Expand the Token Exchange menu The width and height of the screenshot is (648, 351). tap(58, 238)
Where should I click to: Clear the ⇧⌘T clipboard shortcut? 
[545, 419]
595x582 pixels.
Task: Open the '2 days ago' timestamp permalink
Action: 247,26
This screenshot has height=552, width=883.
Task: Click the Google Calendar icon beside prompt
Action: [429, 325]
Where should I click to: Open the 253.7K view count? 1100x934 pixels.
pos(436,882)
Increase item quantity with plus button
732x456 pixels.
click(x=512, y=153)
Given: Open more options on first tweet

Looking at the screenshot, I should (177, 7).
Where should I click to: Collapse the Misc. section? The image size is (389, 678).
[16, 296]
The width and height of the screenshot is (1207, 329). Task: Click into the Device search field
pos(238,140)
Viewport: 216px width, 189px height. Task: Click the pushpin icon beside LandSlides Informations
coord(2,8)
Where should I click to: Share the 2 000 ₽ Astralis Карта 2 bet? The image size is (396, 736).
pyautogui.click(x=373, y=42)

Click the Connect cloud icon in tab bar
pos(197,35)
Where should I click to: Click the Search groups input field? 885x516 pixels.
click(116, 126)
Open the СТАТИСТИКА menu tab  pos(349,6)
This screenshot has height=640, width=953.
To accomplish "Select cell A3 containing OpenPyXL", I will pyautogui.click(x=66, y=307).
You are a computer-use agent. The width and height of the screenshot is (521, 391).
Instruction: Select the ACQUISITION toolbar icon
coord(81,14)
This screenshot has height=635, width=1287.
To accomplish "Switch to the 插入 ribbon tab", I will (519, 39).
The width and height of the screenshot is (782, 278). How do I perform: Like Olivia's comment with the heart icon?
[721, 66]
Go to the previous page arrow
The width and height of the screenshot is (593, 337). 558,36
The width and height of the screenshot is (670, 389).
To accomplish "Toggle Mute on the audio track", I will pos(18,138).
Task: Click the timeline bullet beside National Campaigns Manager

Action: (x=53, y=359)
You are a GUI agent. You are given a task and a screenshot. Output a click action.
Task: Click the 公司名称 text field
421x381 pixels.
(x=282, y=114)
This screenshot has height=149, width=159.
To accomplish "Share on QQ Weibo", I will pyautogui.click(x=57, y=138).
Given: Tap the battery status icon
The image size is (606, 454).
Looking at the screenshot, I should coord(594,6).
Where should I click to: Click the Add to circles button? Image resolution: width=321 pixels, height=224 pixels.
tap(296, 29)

WHAT YOU NEED TO DO —
Output each record precisely as given.

TASK RESPONSE —
Expand the Token Exchange menu The width and height of the screenshot is (648, 351). tap(58, 238)
Where should I click to: Clear the ⇧⌘T clipboard shortcut? 
[545, 419]
595x582 pixels.
Task: Open the '2 days ago' timestamp permalink
Action: 247,26
This screenshot has height=552, width=883.
Task: Click the Google Calendar icon beside prompt
Action: [429, 325]
Where should I click to: Open the 253.7K view count? 1100x934 pixels.
pos(436,882)
Increase item quantity with plus button
732x456 pixels.
click(x=512, y=153)
Given: Open more options on first tweet

Looking at the screenshot, I should (177, 7).
Where should I click to: Collapse the Misc. section? The image size is (389, 678).
[16, 296]
The width and height of the screenshot is (1207, 329). Task: Click into the Device search field
pos(238,140)
Viewport: 216px width, 189px height. Task: Click the pushpin icon beside LandSlides Informations
coord(2,8)
Where should I click to: Share the 2 000 ₽ Astralis Карта 2 bet? The image size is (396, 736).
pyautogui.click(x=373, y=42)

Click the Connect cloud icon in tab bar
pos(197,35)
Where should I click to: Click the Search groups input field? 885x516 pixels.
click(116, 126)
Open the СТАТИСТИКА menu tab  pos(349,6)
This screenshot has height=640, width=953.
To accomplish "Select cell A3 containing OpenPyXL", I will pyautogui.click(x=66, y=307).
You are a computer-use agent. The width and height of the screenshot is (521, 391).
Instruction: Select the ACQUISITION toolbar icon
coord(81,14)
This screenshot has height=635, width=1287.
To accomplish "Switch to the 插入 ribbon tab", I will (519, 39).
The width and height of the screenshot is (782, 278). How do I perform: Like Olivia's comment with the heart icon?
[721, 66]
Go to the previous page arrow
The width and height of the screenshot is (593, 337). 558,36
The width and height of the screenshot is (670, 389).
To accomplish "Toggle Mute on the audio track", I will pos(18,138).
Task: Click the timeline bullet beside National Campaigns Manager

Action: (x=53, y=359)
You are a GUI agent. You are given a task and a screenshot. Output a click action.
Task: Click the 公司名称 text field
421x381 pixels.
(x=282, y=114)
This screenshot has height=149, width=159.
To accomplish "Share on QQ Weibo", I will pyautogui.click(x=57, y=138).
Given: Tap the battery status icon
The image size is (606, 454).
Looking at the screenshot, I should coord(594,6).
Where should I click to: Click the Add to circles button? Image resolution: width=321 pixels, height=224 pixels.
tap(296, 29)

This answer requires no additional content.